In 1995, Reebok released the Kamikaze as the first signature sneaker for the high-flying Seattle Supersonics forward Shawn Kemp. Its aggressive, zig-zagging lines stood out on the court, and the name referenced the way Kemp would attack the rim without abandon. But given the term’s historical significance, Reebok has decided the sneaker is due for a more sensitive update.
The sportswear company, which recently completed its acquisition by Authentic Brands Group, has announced that the Kamikaze will now be called the “Hurrikaze.” Existing inventory for the sneaker will continue to be sold and will eventually be phased out as the Hurrizake-branded sneaker makes its debut this month.
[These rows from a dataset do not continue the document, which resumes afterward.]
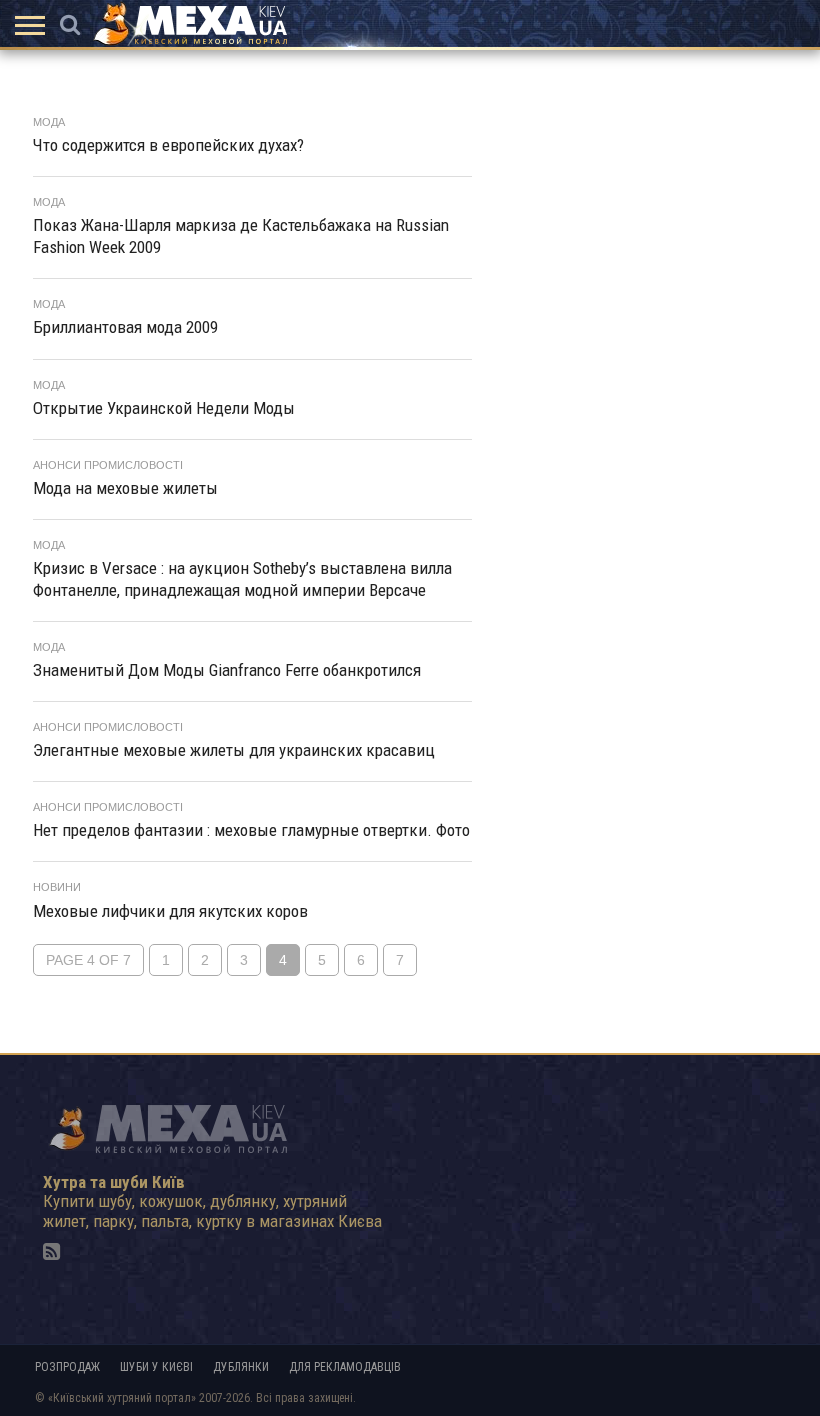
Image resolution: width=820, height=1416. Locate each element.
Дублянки (241, 1367)
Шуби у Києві (156, 1367)
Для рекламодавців (345, 1367)
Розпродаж (67, 1367)
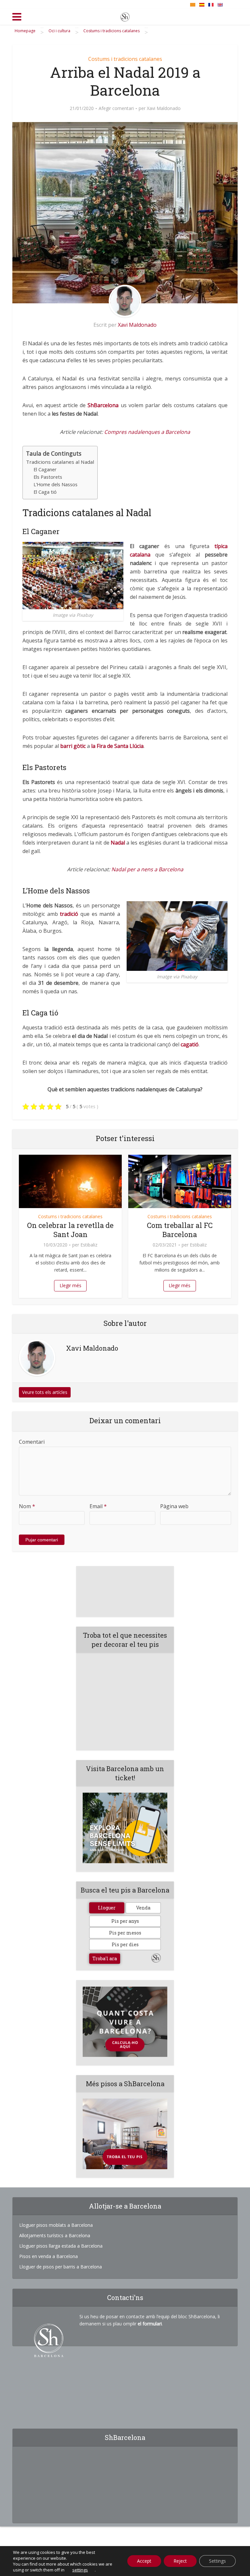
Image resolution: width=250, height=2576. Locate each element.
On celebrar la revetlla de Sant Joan (70, 1229)
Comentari (32, 1441)
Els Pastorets (48, 477)
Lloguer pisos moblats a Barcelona (56, 2225)
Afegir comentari (116, 108)
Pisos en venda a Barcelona (48, 2256)
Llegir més (70, 1285)
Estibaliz (88, 1245)
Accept (144, 2561)
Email (98, 1506)
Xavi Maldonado (164, 108)
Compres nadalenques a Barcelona (147, 431)
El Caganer (45, 469)
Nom (27, 1506)
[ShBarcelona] (125, 15)
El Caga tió (45, 492)
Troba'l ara (104, 1958)
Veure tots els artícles (44, 1392)
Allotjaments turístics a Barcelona (54, 2235)
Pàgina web (174, 1506)
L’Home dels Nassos (55, 484)
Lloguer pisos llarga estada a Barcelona (61, 2246)
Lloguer (107, 1908)
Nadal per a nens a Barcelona (147, 869)
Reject (180, 2561)
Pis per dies (125, 1944)
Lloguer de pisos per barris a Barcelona (60, 2267)
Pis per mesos (125, 1933)
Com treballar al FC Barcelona (180, 1229)
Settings (217, 2561)
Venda (143, 1908)
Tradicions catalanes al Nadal (60, 462)
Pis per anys (125, 1921)
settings (80, 2570)
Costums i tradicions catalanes (125, 58)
“We have a responsibility to be accountable, learn and grow as a brand, and although we can’t change the past we can most definitely impact change for our future,” Portia Blunt, Reebok’s VP of global apparel, said in a release. “By making this change we signal growth and acknowledge the impact words have on those we serve within our diverse global sneaker community.”
Leaning into the storm — Prior to World War 2, when the term was applied to aerial suicide attacks by the Japanese military, kamikaze was typically used in reference to a typhoon that warded off a Mongol fleet attacking Japan in 1281. The word roughly translates to “divine wind” or “spirit wind,” and Reebok’s new name for the sneaker comes with a more overt reference to storms.
While Reebok hasn’t offered an explanation, “Hurrizake” appears to be a portmanteau that combines “kamikaze” and “hurricane.” A violent storm is still a fitting sobriquet for a sneaker associated with Kemp, and most importantly, one that doesn’t make light of a brutal component of WW2. Kamikaze was used only for the first two of Kemp’s signature shoes, and from his third on Reebok went with the “Reignman.”
Somewhere, there’s probably an anti-PC sneakerhead that’ll complain about the switch, but credit is due to Reebok for making a considered decision without any external pressure.